Below are some records. Return exactly the lines from the one with "How do I perform: Click" to the one with "Task: Click the green f4.parquet data file", and nothing else.

_ _ _ _ _

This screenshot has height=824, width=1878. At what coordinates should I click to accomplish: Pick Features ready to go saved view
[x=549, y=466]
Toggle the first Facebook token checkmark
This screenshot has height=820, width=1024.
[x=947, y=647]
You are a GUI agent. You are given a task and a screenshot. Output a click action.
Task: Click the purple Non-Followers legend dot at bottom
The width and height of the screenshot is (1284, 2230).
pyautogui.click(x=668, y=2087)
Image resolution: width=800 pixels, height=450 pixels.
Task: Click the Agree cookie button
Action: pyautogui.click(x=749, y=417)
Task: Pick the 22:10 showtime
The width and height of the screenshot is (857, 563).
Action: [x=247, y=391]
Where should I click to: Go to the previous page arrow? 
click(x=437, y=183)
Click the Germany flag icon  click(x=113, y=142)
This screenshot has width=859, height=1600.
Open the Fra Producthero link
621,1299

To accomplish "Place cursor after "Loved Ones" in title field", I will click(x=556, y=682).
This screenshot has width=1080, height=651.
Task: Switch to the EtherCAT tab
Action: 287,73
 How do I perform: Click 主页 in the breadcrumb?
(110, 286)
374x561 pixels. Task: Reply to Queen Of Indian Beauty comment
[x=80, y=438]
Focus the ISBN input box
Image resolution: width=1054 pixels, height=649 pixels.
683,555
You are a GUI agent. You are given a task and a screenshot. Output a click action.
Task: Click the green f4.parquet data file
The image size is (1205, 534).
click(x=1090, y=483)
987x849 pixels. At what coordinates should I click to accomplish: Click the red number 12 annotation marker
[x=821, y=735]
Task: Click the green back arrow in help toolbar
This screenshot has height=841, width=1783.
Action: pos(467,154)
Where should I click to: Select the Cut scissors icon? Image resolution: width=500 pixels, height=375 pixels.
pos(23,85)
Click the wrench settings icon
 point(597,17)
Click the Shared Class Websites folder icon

_ _ _ _ _

(Solved problem):
 How do I perform: Click 主页 in the breadcrumb?
(110, 286)
374x561 pixels. Task: Reply to Queen Of Indian Beauty comment
[x=80, y=438]
Focus the ISBN input box
Image resolution: width=1054 pixels, height=649 pixels.
683,555
You are a GUI agent. You are given a task and a screenshot. Output a click action.
Task: Click the green f4.parquet data file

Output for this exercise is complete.